Open-Access: This article is an open-access article that was selected by an in-house editor and fully peer-reviewed by external reviewers. It is distributed in accordance with the Creative Commons Attribution NonCommercial (CC BY-NC 4.0) license, which permits others to distribute, remix, adapt, build upon this work non-commercially, and license their derivative works on different terms, provided the original work is properly cited and the use is non-commercial.
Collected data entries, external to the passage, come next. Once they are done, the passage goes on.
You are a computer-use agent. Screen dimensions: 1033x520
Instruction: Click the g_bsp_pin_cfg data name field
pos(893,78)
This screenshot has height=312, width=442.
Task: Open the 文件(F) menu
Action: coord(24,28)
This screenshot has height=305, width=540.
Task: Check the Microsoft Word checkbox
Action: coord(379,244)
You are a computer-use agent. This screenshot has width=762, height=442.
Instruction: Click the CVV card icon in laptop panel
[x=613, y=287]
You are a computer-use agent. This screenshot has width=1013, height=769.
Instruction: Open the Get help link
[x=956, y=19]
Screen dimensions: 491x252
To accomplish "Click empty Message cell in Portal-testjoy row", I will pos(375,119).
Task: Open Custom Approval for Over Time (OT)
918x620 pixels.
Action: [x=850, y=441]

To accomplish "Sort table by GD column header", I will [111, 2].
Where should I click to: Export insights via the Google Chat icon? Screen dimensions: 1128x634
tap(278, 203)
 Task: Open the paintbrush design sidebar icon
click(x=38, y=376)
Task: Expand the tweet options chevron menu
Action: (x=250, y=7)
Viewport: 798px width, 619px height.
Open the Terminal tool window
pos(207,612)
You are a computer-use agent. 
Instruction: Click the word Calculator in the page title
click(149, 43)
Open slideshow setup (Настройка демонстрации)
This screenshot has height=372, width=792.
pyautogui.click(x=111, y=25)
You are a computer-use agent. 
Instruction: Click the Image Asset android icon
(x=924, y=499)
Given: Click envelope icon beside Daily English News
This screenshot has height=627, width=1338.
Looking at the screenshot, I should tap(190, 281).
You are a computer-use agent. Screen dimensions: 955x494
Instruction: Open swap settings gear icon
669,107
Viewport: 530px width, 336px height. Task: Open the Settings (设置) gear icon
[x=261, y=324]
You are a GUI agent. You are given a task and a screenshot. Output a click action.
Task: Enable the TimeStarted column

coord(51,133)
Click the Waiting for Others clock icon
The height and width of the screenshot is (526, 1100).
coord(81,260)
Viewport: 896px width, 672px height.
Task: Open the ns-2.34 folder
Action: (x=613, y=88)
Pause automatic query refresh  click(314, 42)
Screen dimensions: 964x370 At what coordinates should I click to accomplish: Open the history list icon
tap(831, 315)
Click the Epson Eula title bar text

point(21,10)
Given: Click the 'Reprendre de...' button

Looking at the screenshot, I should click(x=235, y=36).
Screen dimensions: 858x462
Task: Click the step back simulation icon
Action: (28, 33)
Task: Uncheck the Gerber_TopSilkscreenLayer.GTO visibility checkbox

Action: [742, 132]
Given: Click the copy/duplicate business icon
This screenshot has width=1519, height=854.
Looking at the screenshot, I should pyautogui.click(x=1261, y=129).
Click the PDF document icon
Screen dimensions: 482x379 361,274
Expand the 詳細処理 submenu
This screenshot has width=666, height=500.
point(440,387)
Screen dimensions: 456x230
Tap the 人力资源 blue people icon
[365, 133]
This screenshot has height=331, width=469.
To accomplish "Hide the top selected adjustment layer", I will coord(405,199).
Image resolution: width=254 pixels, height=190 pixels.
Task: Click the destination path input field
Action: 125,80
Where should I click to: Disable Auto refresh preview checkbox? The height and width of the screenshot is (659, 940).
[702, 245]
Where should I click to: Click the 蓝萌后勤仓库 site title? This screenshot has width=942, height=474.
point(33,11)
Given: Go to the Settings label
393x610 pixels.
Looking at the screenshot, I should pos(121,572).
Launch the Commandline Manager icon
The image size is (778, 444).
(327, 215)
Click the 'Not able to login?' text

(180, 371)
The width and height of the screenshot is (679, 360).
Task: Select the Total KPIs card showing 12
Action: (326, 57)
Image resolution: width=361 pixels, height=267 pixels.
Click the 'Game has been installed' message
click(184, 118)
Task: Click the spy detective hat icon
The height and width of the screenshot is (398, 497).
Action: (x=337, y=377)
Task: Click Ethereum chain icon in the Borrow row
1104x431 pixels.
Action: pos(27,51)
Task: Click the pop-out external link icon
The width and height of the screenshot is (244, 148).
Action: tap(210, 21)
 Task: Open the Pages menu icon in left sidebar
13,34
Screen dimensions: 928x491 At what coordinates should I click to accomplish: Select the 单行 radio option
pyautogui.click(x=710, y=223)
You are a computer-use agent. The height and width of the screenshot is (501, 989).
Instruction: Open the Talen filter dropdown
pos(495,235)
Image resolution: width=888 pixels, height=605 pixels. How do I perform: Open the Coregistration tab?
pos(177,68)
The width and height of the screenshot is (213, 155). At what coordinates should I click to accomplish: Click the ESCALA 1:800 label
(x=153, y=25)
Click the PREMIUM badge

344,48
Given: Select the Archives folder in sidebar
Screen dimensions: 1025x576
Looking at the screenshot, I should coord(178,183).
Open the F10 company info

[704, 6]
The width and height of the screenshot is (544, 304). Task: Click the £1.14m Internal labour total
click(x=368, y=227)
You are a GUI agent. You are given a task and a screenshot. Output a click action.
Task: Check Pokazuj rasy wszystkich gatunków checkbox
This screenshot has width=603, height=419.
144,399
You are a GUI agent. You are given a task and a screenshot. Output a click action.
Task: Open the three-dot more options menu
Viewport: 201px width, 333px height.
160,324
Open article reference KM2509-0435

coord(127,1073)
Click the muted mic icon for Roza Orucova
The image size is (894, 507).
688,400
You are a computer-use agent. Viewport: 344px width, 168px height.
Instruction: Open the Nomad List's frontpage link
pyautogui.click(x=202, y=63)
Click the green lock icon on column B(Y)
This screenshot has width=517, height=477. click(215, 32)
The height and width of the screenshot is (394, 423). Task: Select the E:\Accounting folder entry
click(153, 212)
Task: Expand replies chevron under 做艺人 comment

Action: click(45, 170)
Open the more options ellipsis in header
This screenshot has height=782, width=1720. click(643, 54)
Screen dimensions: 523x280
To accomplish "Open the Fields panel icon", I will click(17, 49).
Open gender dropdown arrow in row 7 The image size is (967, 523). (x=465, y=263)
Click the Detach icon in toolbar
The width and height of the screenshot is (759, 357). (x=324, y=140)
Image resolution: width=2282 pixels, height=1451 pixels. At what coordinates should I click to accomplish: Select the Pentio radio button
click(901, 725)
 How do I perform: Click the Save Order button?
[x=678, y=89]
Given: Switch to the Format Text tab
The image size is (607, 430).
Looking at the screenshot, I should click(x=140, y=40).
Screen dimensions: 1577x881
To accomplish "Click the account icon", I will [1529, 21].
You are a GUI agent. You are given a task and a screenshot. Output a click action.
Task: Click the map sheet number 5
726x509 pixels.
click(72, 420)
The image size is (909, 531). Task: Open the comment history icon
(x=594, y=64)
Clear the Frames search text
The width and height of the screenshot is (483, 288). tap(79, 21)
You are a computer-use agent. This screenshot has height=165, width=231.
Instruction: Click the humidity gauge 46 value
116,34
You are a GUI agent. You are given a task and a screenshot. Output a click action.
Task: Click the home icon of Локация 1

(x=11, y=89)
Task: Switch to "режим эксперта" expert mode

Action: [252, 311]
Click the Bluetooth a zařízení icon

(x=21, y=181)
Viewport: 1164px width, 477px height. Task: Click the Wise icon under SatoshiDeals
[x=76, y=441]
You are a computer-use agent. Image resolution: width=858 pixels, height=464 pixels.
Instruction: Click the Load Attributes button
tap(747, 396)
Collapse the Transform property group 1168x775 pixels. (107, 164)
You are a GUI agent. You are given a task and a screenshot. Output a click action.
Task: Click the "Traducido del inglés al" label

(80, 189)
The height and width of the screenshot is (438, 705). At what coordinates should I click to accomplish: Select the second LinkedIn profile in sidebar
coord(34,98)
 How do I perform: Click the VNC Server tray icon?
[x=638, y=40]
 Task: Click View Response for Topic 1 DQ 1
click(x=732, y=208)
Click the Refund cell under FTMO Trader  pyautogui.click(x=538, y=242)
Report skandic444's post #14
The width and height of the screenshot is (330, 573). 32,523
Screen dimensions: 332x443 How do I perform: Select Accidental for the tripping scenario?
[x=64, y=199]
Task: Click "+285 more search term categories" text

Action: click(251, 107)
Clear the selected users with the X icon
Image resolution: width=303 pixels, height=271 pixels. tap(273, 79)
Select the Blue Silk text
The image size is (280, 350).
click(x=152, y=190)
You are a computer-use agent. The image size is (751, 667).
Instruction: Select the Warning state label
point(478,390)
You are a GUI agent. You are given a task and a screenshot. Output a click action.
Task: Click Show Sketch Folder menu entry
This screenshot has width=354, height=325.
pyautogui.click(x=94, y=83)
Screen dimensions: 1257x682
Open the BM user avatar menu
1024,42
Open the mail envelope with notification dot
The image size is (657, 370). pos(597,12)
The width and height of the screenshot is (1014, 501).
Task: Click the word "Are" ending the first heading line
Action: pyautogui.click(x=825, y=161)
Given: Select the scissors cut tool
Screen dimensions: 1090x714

See: http://creativecommons.org/Licenses/by-nc/4.0/
Corresponding author: En-You Li, PhD, Chief Physician, Department of Anesthesiology, First Affiliated Hospital of Harbin Medical University, No. 23 Youzheng Street, Nangang District, Harbin 150001, Heilongjiang Province, China. enyouli@sina.com
Received: July 6, 2021 Peer-review started: July 6, 2021 First decision: July 26, 2021 Revised: September 10, 2021 Accepted: October 25, 2021 Article in press: October 25, 2021 Published online: December 15, 2021 Processing time: 161 Days and 21.4 Hours
Abstract
BACKGROUND
Gastric cancer is a common malignancy with poor prognosis, in which ferroptosis plays a crucial function in its development. Propofol is a widely used anesthetic and has antitumor potential in gastric cancer. However, the effect of propofol on ferroptosis during gastric cancer progression remains unreported.
AIM
To explore the function of propofol in the regulation of ferroptosis and malignant phenotypes of gastric cancer cells.
METHODS
MTT assays, colony formation assays, Transwell assays, wound healing assay, analysis of apoptosis, ferroptosis measurement, luciferase reporter gene assay, and quantitative reverse transcription polymerase chain reaction were used in this study.
RESULTS
Our data showed that propofol was able to inhibit proliferation and induce apoptosis of gastric cancer cells. Meanwhile, propofol markedly repressed the invasion and migration of gastric cancer cells. Importantly, propofol enhanced the erastin-induced inhibition of growth of gastric cancer cells. Consistently, propofol increased the levels of reactive oxygen species, iron, and Fe2+ in gastric cancer cells. Moreover, propofol suppressed signal transducer and activator of transcription (STAT)3 expression by upregulating miR-125b-5p and propofol induced ferroptosis by targeting STAT3 in gastric cancer cells. The miR-125b-5p inhibitor or STAT3 overexpression reversed propofol-attenuated malignant phenotypes of gastric cancer cells.
CONCLUSION
Propofol induced ferroptosis and inhibited malignant phenotypes of gastric cancer cells by regulating the miR-125b-5p/STAT3 axis. Propofol may serve as a potential therapeutic candidate for gastric cancer.
Core Tip: In this study, we discovered that propofol induced ferroptosis and inhibited malignant phenotypes of gastric cancer cells by regulating the miR-125b-5p/STAT3 axis. Propofol may serve as a potential therapeutic candidate for gastric cancer.